**Work order:**
Count every line that includes the string "Click" in the entries that follow. Nothing besides the number is needed.

**Materials provided:**
# # # # # # #
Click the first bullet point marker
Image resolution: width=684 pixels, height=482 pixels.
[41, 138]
# # # # # # #
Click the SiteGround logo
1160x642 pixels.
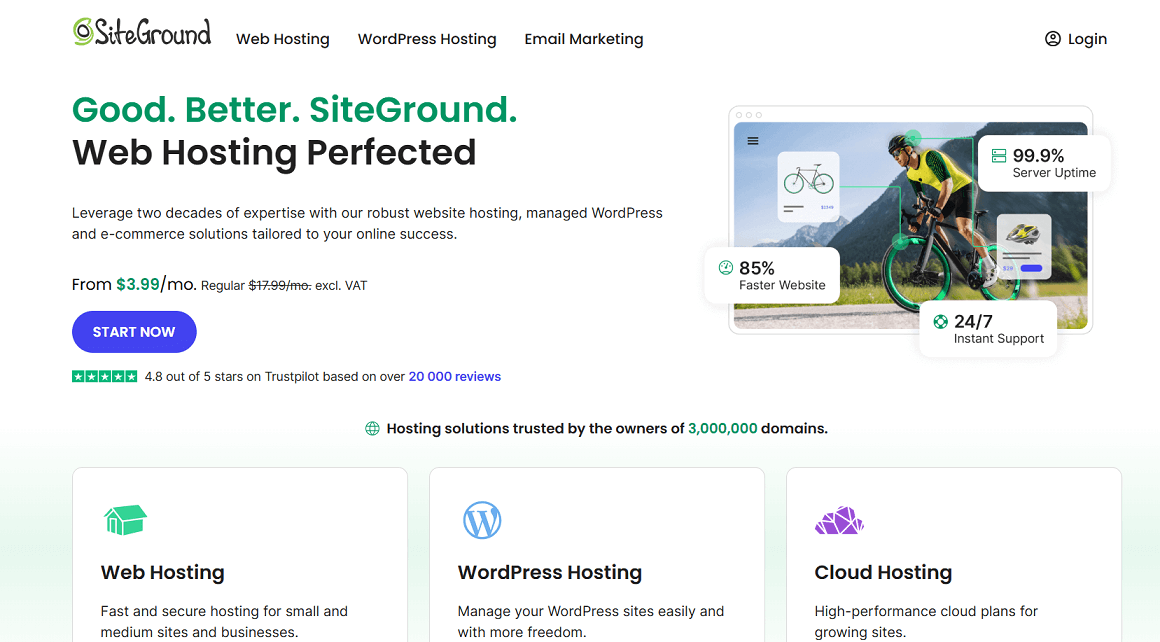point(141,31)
# # # # # # #
**Answer space:**
2